Sarıkaya’yı hatırlatan pek kimse yok dedim, çünkü görüşülenler arasında sadece bir tek savcının açıkça
Ferhat Sarıkaya’nın adını andığı ve kendisine yapılanın haksızlık olduğunu söylediği görülüyor.
* * *
Hálbuki...
Eski Genel Kurmay Başkanı
Yaşar Büyükanıt, geçenlerde Mehmet Ali
Birand ile Rıdvan Akar’a hem savcı Ferhat Sarıkaya’yı, hem de dönemin Emniyet
İstihbarat Daire Başkanı
Sabri Uzun’u,
AK Parti hükümetinin yeşil ışığıyla nasıl görevlerinden ettiğini anlatıyordu...
* * *
Çeşitli vesilelerle
yüksek yargı kurumlarının temsilcilerinin görüşlerini dinleyip duruyoruz...
Ben, tüm yargı mensuplarının söylediklerini Ferhat Sarıkaya üzerinden sınıyorum.
Ferhat Sarıkaya iddianame yazdığı için mesleğinden men edildiğinde, ‘
bağımsızlık, onur, milliyetçilik, devlet’ gibi hukuktan yoksun kaldığında tamamen salçalı hamasetin menüsüne dáhil olacak kavramları cömertçe kullananların hiçbiri sesini çıkarmamıştı.
Bizde hukuk yerin
e devleti tutmak, acaba evrensel hukuka karşı silahlı bürokrasinin işaretlerine göre hareket etmek anlamına mı geliyor?
Adalet, özünde bir vicdan temsiliyeti değil mi?

◆ Saklanan kayıtlar:

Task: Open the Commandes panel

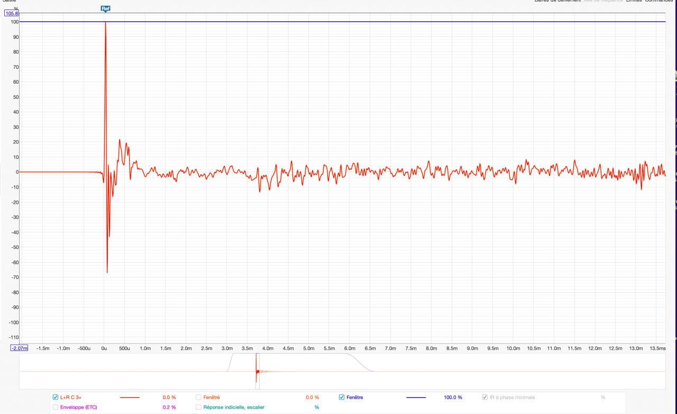Action: coord(658,1)
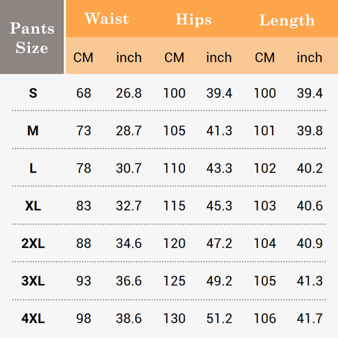This screenshot has width=338, height=338.
Task: Click the Length column header
Action: [x=287, y=20]
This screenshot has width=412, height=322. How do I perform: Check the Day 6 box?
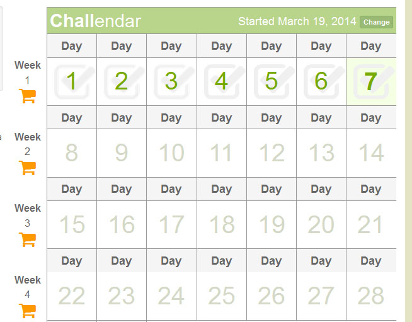click(321, 82)
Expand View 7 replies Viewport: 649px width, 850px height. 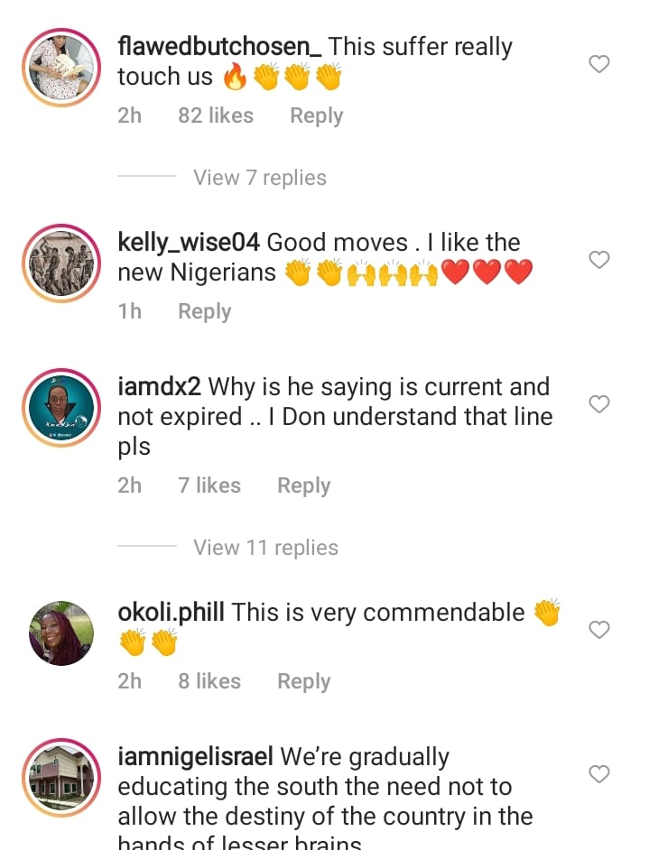[x=260, y=178]
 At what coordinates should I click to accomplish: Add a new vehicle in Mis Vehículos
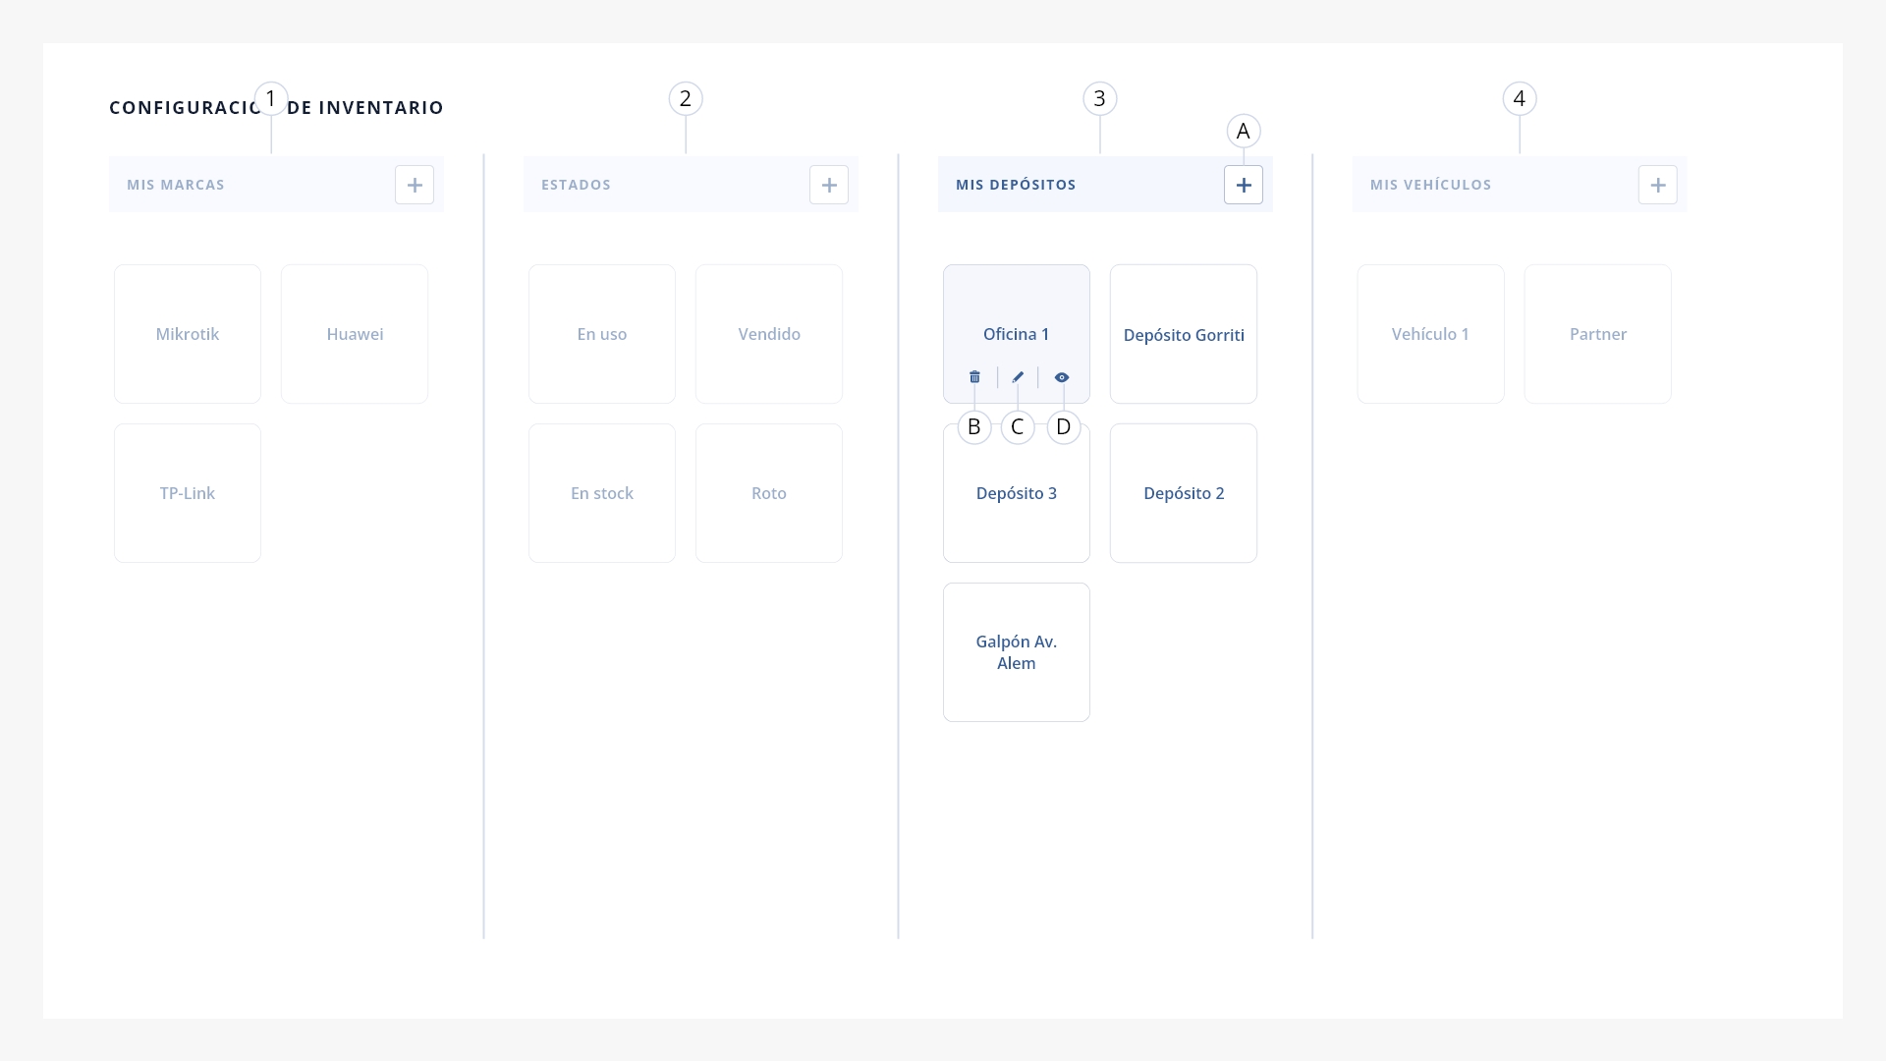(1658, 185)
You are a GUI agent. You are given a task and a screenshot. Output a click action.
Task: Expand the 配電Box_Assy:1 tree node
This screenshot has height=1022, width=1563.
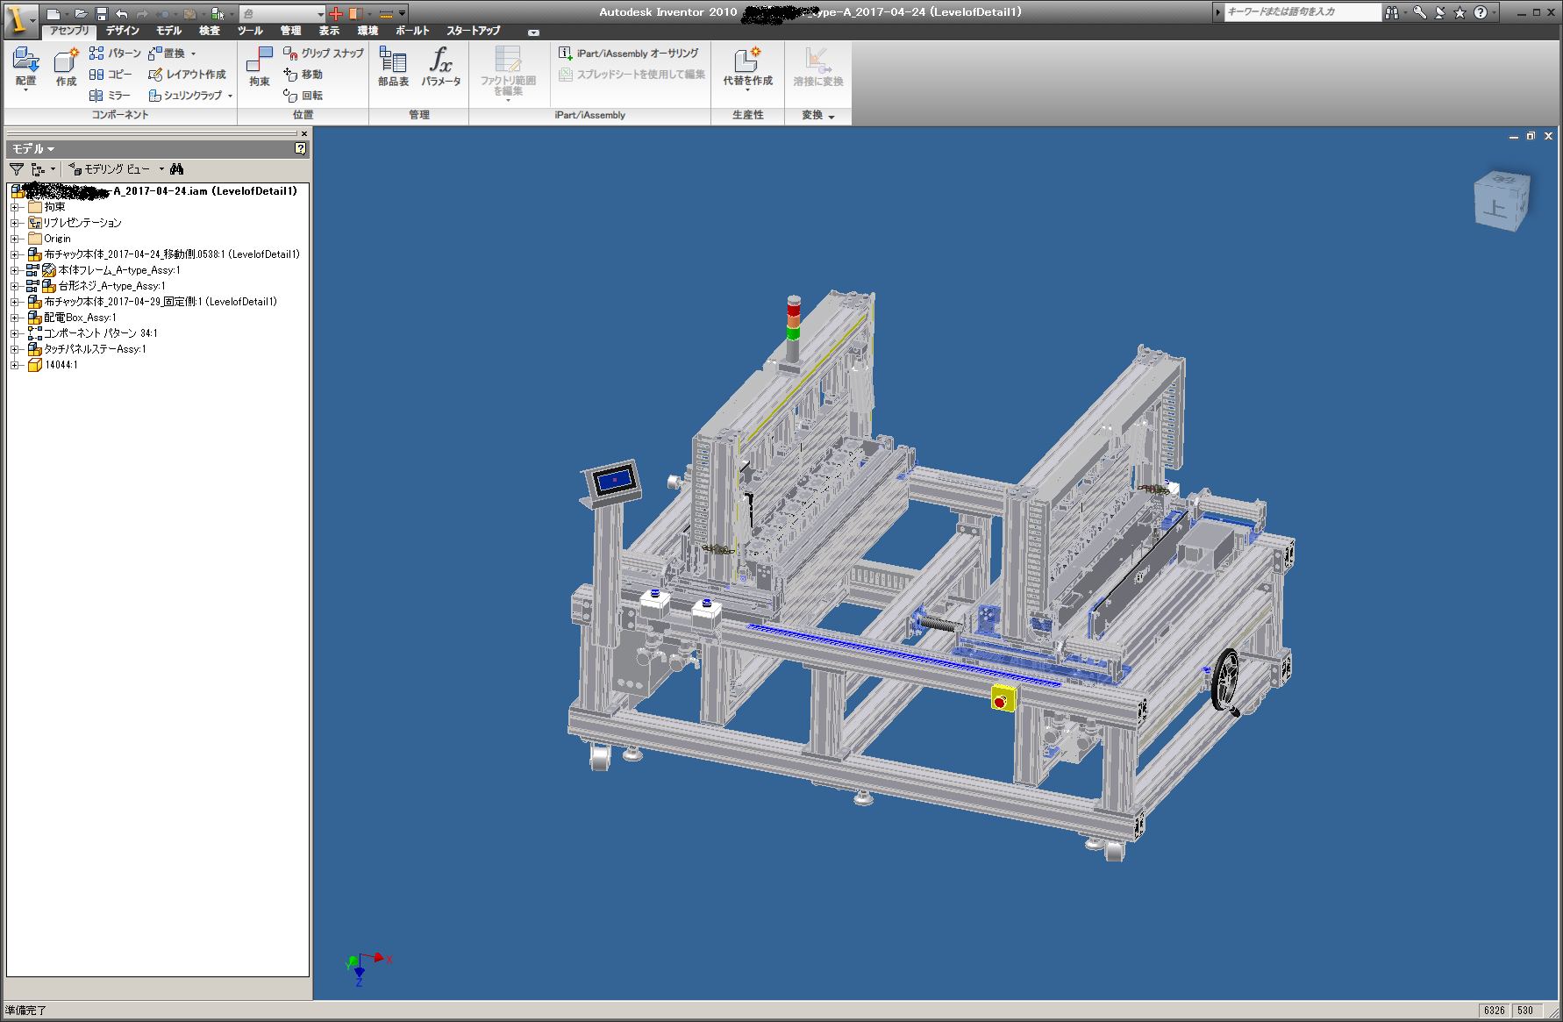(14, 318)
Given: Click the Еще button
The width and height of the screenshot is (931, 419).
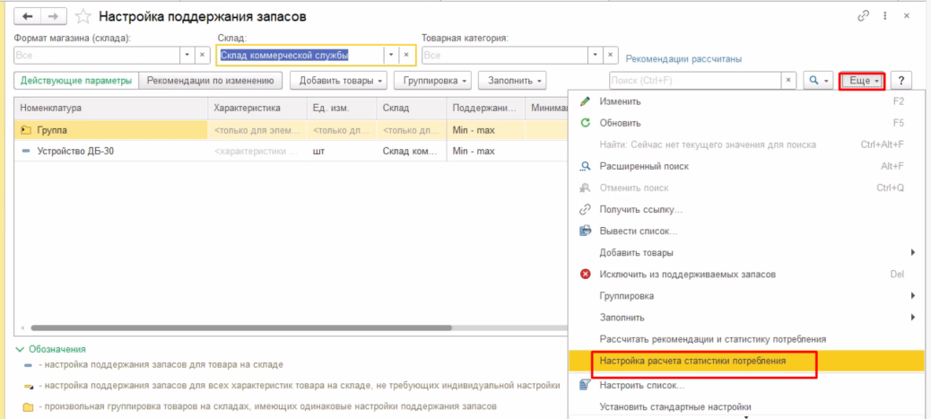Looking at the screenshot, I should pyautogui.click(x=863, y=81).
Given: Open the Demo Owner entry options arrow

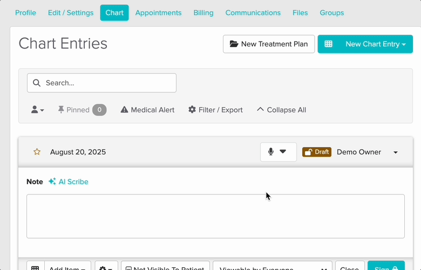Looking at the screenshot, I should 395,152.
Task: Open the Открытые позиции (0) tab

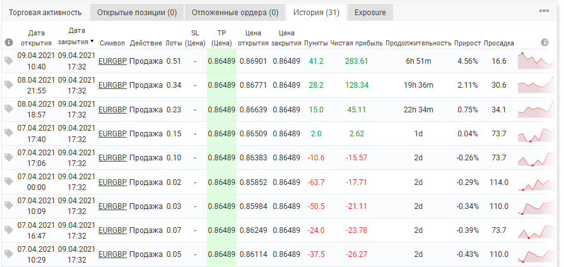Action: [x=137, y=13]
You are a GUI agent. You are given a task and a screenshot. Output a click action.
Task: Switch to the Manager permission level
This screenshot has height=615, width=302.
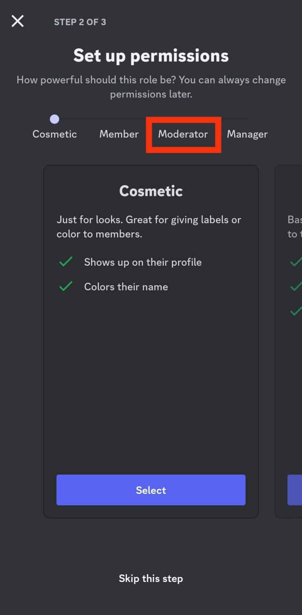247,134
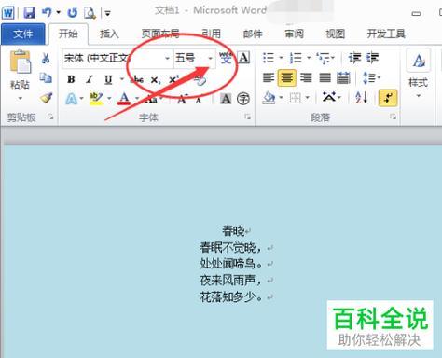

◆ Yapılacak işler:
**A)** Ferhat Sarıkaya hakkındaki yazıya göre Yaşar Büyükanıt, Sarıkaya ile Sabri Uzun'un görevlerinden nasıl edildiğini kimlere anlatıyordu?
**B)** Ferhat Sarıkaya hakkındaki yazıda Sarıkaya'yı hatırlatan pek kimsenin olmadığı söyleniyor. Yazı bu yargıyı neye dayandırıyor?
**C)** Ferhat Sarıkaya hakkındaki yazının devamını yazın.
Kayıtlar, metinden bağımsız ayrı bir malzemedir.

◆ Görevlerin yanıtları:
**A)** Mehmet Ali Birand ile Rıdvan Akar'a anlatıyordu.

**B)** Görüşülenler arasında yalnızca bir savcı Ferhat Sarıkaya'nın adını açıkça anmıştır. Bu savcı, Sarıkaya'ya yapılanın haksızlık olduğunu söylemiştir.

**C)**
Savcı Sarıkaya’ya yapılan haksızlığa karşı çıkmayan, ses yükseltmeyen,
itiraz etmeyen vicdanın, ‘hukuksal bir vicdan’ olduğuna ne kadar inanabiliriz?
* * *
Mithat Sancar ile Eylem Ümit Atılgan’ın çalışmasını okurken insan, hukuk fakültelerinin yetersiz eğitiminin de ittirmesiyle,
toplum olarak yeryüzü standartlarında çok gelişmiş bir hastaneyi bırakıp, bir mezra üfürükçüsünün yanlış adresinde mi kayboluyoruz diye düşünüyor...
Çünkü
Sami Selçuk’un da söylediği gibi, ‘yargının işi yurdu ve ulusu kurtarmak değil, hukuku kurtarmak’ olmalı...
Yargı yurdu ve ulusu kurtarmaya kalktıkça,
Türkiye Avrupa İnsan Hakları Mahkemesi’nde en çok mahkûm olan ülkelerden biri olmaya devam ediyor, çünkü ortalıkta hukuku kurtaracak kimse kalmıyor.
Kalsa, Ferhat Sarıkaya olayında hukuksal vicdan bu kadar sağırlaşmazdı.